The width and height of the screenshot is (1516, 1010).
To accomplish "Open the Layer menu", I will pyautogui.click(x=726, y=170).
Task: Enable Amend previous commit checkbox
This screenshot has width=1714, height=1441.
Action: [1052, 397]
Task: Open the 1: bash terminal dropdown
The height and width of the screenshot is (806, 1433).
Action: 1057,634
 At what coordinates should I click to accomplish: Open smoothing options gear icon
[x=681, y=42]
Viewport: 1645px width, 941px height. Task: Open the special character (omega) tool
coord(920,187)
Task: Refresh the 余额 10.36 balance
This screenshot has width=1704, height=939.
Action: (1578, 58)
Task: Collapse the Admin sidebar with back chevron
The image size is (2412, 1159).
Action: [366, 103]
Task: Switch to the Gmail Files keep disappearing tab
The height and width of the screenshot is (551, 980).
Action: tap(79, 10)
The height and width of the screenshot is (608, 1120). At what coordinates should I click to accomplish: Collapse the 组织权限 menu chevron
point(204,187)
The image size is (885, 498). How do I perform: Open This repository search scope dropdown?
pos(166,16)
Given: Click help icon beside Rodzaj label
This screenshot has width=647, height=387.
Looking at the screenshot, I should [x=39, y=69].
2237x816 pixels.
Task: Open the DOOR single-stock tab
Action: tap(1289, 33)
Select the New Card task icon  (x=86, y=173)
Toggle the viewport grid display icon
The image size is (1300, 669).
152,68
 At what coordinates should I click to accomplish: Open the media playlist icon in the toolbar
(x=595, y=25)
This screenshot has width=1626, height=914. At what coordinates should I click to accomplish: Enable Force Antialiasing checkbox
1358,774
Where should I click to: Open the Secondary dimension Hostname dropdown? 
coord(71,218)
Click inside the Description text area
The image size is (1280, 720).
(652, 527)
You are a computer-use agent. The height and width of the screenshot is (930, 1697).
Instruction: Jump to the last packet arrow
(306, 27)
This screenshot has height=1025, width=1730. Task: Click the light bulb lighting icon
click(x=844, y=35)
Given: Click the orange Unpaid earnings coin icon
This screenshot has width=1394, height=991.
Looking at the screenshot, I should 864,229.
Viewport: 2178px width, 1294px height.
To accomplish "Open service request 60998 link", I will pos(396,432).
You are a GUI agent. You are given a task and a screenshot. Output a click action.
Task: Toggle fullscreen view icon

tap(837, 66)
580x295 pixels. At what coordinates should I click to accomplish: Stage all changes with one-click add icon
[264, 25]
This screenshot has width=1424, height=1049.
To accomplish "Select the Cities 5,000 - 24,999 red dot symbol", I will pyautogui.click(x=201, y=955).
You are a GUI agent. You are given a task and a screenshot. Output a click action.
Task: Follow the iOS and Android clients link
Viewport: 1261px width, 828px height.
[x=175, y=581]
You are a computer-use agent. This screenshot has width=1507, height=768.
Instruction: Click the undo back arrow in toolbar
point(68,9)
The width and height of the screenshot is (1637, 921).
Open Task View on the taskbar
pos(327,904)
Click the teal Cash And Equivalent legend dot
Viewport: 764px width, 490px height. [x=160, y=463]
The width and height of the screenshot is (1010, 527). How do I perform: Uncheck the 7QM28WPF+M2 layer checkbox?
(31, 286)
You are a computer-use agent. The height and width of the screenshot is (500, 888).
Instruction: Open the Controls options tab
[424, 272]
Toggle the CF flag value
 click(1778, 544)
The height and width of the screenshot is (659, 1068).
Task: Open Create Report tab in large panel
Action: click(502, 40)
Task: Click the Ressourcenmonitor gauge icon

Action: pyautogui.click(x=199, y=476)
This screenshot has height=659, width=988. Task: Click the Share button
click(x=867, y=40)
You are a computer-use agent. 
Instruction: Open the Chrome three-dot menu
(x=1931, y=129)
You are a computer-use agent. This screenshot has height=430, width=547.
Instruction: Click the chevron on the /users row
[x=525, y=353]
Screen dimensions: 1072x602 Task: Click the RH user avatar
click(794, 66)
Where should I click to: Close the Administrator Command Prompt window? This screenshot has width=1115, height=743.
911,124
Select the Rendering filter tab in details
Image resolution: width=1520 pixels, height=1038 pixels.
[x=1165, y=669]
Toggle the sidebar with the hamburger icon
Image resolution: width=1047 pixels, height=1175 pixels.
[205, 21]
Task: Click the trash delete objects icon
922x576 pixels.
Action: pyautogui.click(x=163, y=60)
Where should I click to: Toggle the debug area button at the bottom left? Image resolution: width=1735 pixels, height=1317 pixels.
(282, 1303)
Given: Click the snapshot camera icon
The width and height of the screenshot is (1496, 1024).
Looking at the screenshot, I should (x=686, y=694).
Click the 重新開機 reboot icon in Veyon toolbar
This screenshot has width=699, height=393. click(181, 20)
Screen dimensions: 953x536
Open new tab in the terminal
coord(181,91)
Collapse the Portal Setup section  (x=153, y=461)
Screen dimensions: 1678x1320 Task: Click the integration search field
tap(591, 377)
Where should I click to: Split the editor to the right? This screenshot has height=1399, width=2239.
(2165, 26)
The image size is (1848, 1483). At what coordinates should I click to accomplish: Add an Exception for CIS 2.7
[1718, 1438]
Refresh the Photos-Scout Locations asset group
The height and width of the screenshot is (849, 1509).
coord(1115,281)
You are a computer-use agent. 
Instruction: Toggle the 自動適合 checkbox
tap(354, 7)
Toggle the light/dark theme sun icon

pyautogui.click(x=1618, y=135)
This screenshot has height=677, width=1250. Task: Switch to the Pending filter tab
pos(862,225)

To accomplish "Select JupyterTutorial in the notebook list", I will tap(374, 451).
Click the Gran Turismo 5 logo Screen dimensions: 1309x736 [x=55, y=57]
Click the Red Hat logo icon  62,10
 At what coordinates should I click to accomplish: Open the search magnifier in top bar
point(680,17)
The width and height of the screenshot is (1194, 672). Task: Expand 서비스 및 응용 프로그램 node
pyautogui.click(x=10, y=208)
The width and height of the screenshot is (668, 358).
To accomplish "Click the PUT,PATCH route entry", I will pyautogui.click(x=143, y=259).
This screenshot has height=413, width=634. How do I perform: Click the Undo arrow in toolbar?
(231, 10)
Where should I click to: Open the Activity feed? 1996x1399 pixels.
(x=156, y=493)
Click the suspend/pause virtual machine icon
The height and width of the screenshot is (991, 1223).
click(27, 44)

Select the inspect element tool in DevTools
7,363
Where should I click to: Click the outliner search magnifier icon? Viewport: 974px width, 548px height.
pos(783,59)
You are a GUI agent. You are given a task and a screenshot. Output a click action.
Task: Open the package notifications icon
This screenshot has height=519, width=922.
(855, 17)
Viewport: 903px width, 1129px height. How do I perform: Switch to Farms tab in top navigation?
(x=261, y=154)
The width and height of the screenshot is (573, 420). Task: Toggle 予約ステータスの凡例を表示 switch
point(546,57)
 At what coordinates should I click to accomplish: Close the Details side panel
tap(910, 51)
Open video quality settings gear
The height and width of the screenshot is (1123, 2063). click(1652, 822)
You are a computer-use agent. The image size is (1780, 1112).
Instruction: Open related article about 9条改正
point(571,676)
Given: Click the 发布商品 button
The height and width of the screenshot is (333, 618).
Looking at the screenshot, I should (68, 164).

********************

# [Task description]
All of the records above must be reproduced exactly.

# [Completed exercise]
The width and height of the screenshot is (1516, 1010).
To accomplish "Open the Layer menu", I will pyautogui.click(x=726, y=170).
Task: Enable Amend previous commit checkbox
This screenshot has width=1714, height=1441.
Action: [1052, 397]
Task: Open the 1: bash terminal dropdown
The height and width of the screenshot is (806, 1433).
Action: 1057,634
 At what coordinates should I click to accomplish: Open smoothing options gear icon
[x=681, y=42]
Viewport: 1645px width, 941px height. Task: Open the special character (omega) tool
coord(920,187)
Task: Refresh the 余额 10.36 balance
This screenshot has width=1704, height=939.
Action: (1578, 58)
Task: Collapse the Admin sidebar with back chevron
The image size is (2412, 1159).
Action: [366, 103]
Task: Switch to the Gmail Files keep disappearing tab
The height and width of the screenshot is (551, 980).
Action: tap(79, 10)
The height and width of the screenshot is (608, 1120). At what coordinates should I click to accomplish: Collapse the 组织权限 menu chevron
point(204,187)
The image size is (885, 498). How do I perform: Open This repository search scope dropdown?
pos(166,16)
Given: Click help icon beside Rodzaj label
This screenshot has width=647, height=387.
Looking at the screenshot, I should [x=39, y=69].
2237x816 pixels.
Task: Open the DOOR single-stock tab
Action: tap(1289, 33)
Select the New Card task icon  (x=86, y=173)
Toggle the viewport grid display icon
The image size is (1300, 669).
152,68
 At what coordinates should I click to accomplish: Open the media playlist icon in the toolbar
(x=595, y=25)
This screenshot has width=1626, height=914. At what coordinates should I click to accomplish: Enable Force Antialiasing checkbox
1358,774
Where should I click to: Open the Secondary dimension Hostname dropdown? 
coord(71,218)
Click inside the Description text area
The image size is (1280, 720).
(652, 527)
You are a computer-use agent. The height and width of the screenshot is (930, 1697).
Instruction: Jump to the last packet arrow
(306, 27)
This screenshot has height=1025, width=1730. Task: Click the light bulb lighting icon
click(x=844, y=35)
Given: Click the orange Unpaid earnings coin icon
This screenshot has width=1394, height=991.
Looking at the screenshot, I should 864,229.
Viewport: 2178px width, 1294px height.
To accomplish "Open service request 60998 link", I will pos(396,432).
You are a GUI agent. You are given a task and a screenshot. Output a click action.
Task: Toggle fullscreen view icon

tap(837, 66)
580x295 pixels. At what coordinates should I click to accomplish: Stage all changes with one-click add icon
[264, 25]
This screenshot has width=1424, height=1049.
To accomplish "Select the Cities 5,000 - 24,999 red dot symbol", I will pyautogui.click(x=201, y=955).
You are a GUI agent. You are given a task and a screenshot. Output a click action.
Task: Follow the iOS and Android clients link
Viewport: 1261px width, 828px height.
[x=175, y=581]
You are a computer-use agent. This screenshot has width=1507, height=768.
Instruction: Click the undo back arrow in toolbar
point(68,9)
The width and height of the screenshot is (1637, 921).
Open Task View on the taskbar
pos(327,904)
Click the teal Cash And Equivalent legend dot
Viewport: 764px width, 490px height. [x=160, y=463]
The width and height of the screenshot is (1010, 527). How do I perform: Uncheck the 7QM28WPF+M2 layer checkbox?
(31, 286)
You are a computer-use agent. The height and width of the screenshot is (500, 888).
Instruction: Open the Controls options tab
[424, 272]
Toggle the CF flag value
 click(1778, 544)
The height and width of the screenshot is (659, 1068).
Task: Open Create Report tab in large panel
Action: click(502, 40)
Task: Click the Ressourcenmonitor gauge icon

Action: pyautogui.click(x=199, y=476)
This screenshot has height=659, width=988. Task: Click the Share button
click(x=867, y=40)
You are a computer-use agent. 
Instruction: Open the Chrome three-dot menu
(x=1931, y=129)
You are a computer-use agent. This screenshot has height=430, width=547.
Instruction: Click the chevron on the /users row
[x=525, y=353]
Screen dimensions: 1072x602 Task: Click the RH user avatar
click(794, 66)
Where should I click to: Close the Administrator Command Prompt window? This screenshot has width=1115, height=743.
911,124
Select the Rendering filter tab in details
Image resolution: width=1520 pixels, height=1038 pixels.
[x=1165, y=669]
Toggle the sidebar with the hamburger icon
Image resolution: width=1047 pixels, height=1175 pixels.
[205, 21]
Task: Click the trash delete objects icon
922x576 pixels.
Action: pyautogui.click(x=163, y=60)
Where should I click to: Toggle the debug area button at the bottom left? Image resolution: width=1735 pixels, height=1317 pixels.
(282, 1303)
Given: Click the snapshot camera icon
The width and height of the screenshot is (1496, 1024).
Looking at the screenshot, I should (x=686, y=694).
Click the 重新開機 reboot icon in Veyon toolbar
This screenshot has width=699, height=393. click(181, 20)
Screen dimensions: 953x536
Open new tab in the terminal
coord(181,91)
Collapse the Portal Setup section  (x=153, y=461)
Screen dimensions: 1678x1320 Task: Click the integration search field
tap(591, 377)
Where should I click to: Split the editor to the right? This screenshot has height=1399, width=2239.
(2165, 26)
The image size is (1848, 1483). At what coordinates should I click to accomplish: Add an Exception for CIS 2.7
[1718, 1438]
Refresh the Photos-Scout Locations asset group
The height and width of the screenshot is (849, 1509).
coord(1115,281)
You are a computer-use agent. 
Instruction: Toggle the 自動適合 checkbox
tap(354, 7)
Toggle the light/dark theme sun icon

pyautogui.click(x=1618, y=135)
This screenshot has height=677, width=1250. Task: Switch to the Pending filter tab
pos(862,225)

To accomplish "Select JupyterTutorial in the notebook list", I will tap(374, 451).
Click the Gran Turismo 5 logo Screen dimensions: 1309x736 [x=55, y=57]
Click the Red Hat logo icon  62,10
 At what coordinates should I click to accomplish: Open the search magnifier in top bar
point(680,17)
The width and height of the screenshot is (1194, 672). Task: Expand 서비스 및 응용 프로그램 node
pyautogui.click(x=10, y=208)
The width and height of the screenshot is (668, 358).
To accomplish "Click the PUT,PATCH route entry", I will pyautogui.click(x=143, y=259).
This screenshot has height=413, width=634. How do I perform: Click the Undo arrow in toolbar?
(231, 10)
Where should I click to: Open the Activity feed? 1996x1399 pixels.
(x=156, y=493)
Click the suspend/pause virtual machine icon
The height and width of the screenshot is (991, 1223).
click(27, 44)

Select the inspect element tool in DevTools
7,363
Where should I click to: Click the outliner search magnifier icon? Viewport: 974px width, 548px height.
pos(783,59)
You are a GUI agent. You are given a task and a screenshot. Output a click action.
Task: Open the package notifications icon
This screenshot has height=519, width=922.
(855, 17)
Viewport: 903px width, 1129px height. How do I perform: Switch to Farms tab in top navigation?
(x=261, y=154)
The width and height of the screenshot is (573, 420). Task: Toggle 予約ステータスの凡例を表示 switch
point(546,57)
 At what coordinates should I click to accomplish: Close the Details side panel
tap(910, 51)
Open video quality settings gear
The height and width of the screenshot is (1123, 2063). click(1652, 822)
You are a computer-use agent. The image size is (1780, 1112).
Instruction: Open related article about 9条改正
point(571,676)
Given: Click the 发布商品 button
The height and width of the screenshot is (333, 618).
Looking at the screenshot, I should (68, 164).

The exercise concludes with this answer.